23 KiB
Global GLAM Dataset: Data Standardization Strategy
Overview
This document describes how existing structured datasets in the data/ directory will be standardized, integrated, and fit into the Global GLAM dataset extraction pipeline alongside data mined from conversation files.
Existing Data Assets
1. ISIL Codes Registry
File: data/ISIL-codes_2025-08-01.csv
Current Structure
Volgnr.,Plaats,Instelling,ISIL code,Toegekend op,Opmerking
1,Aalten,Nationaal Onderduikmuseum,NL-AtNOM,2021-03-17,
2,Alkmaar,Regionaal Archief Alkmaar,NL-AmrRAA,2009-08-18,
Data Characteristics
- Scope: Dutch heritage institutions with assigned ISIL codes
- Coverage: ~300+ institutions (estimated from file)

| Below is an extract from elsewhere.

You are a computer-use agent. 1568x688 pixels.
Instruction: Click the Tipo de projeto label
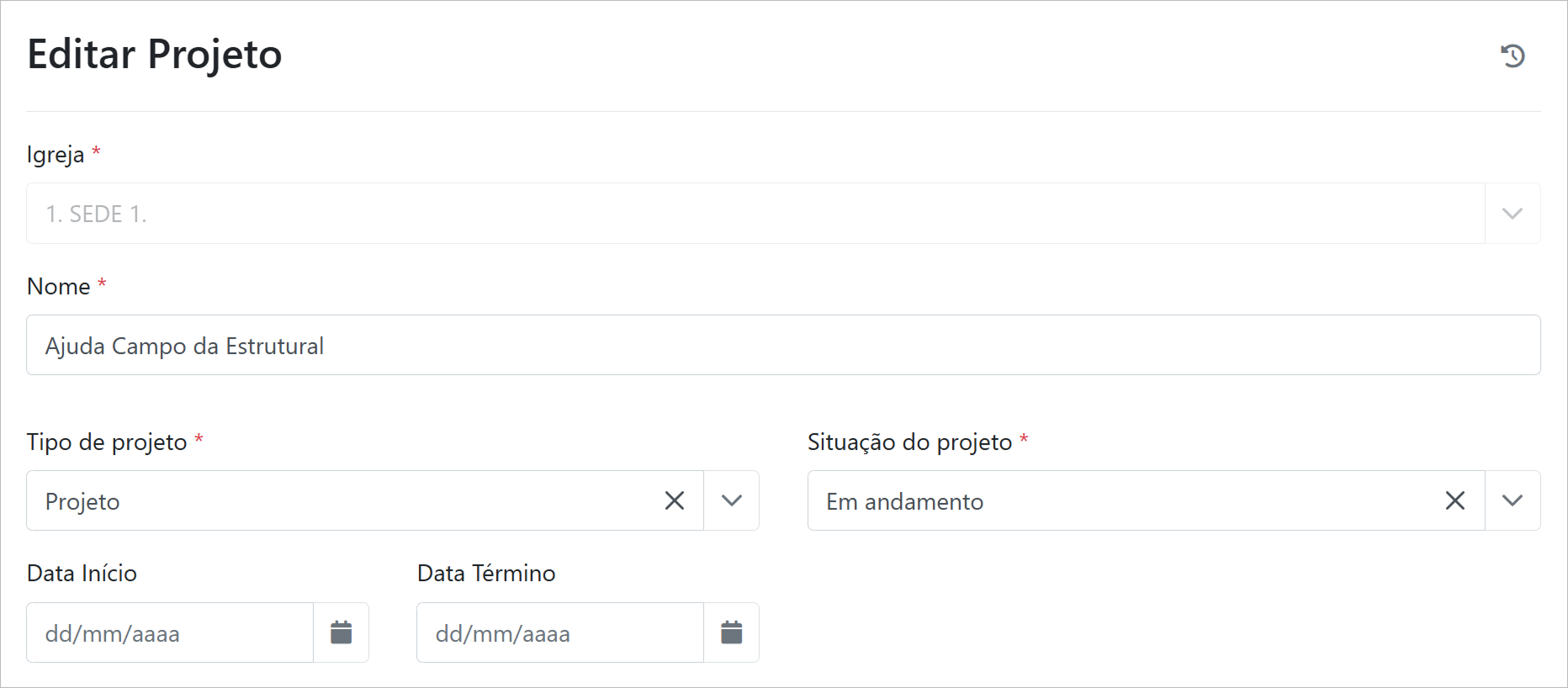click(107, 442)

- Authority: Official ISIL registry for Netherlands
- Fields:
- Sequential number (Volgnr.)
- Place/City (Plaats)
- Institution name (Instelling)
- ISIL code (standardized identifier)
- Assignment date (Toegekend op)
- Remarks/Notes (Opmerking)
Data Quality
- Strengths:
- Authoritative source for Dutch ISIL codes
- Standardized identifier format (NL-{code})
- Official assignment dates
- Clean, structured data
- Limitations:
- Netherlands only (not global)
- Only institutions with ISIL codes (subset of all institutions)
- Limited metadata (no URLs, collections, types)
- CSV encoding issues (extra quote marks)
2. Dutch Organizations Registry
File: data/voorbeeld_lijst_organisaties_en_diensten-totaallijst_nederland.csv
Current Structure
Plaatsnaam bezoekadres,Straat en huisnummer bezoekadres,Organisatie,Koepelorganisatie,
Webadres organisatie,Type organisatie,Opmerkingen Inez,ISIL-code (NA),
Samenwerkingsverband / Platform,Systeem,Versnellen,Collectie Nederland,...
Data Characteristics
- Scope: Comprehensive list of Dutch heritage organizations and services
- Coverage: Province-by-province (Drenthe, Flevoland visible in sample)
- Richness: Very detailed metadata about each institution
- Fields (40+ columns):
- Location: Province, city, street address
- Organization: Name, parent organization, website
- Classification: Type (museum, archive, library, historical society)
- Identifiers: ISIL code, Chamber of Commerce (KvK) number
- Platforms: Participation in various heritage platforms/networks
- Systems: Collection management systems used (Atlantis, MAIS Flexis, ZCBS, etc.)
- Projects: Participation in digitization projects (Versnellen, Collectie Nederland, etc.)
- Registers: Museum register, Rijkscollectie, Archives Portal Europe, etc.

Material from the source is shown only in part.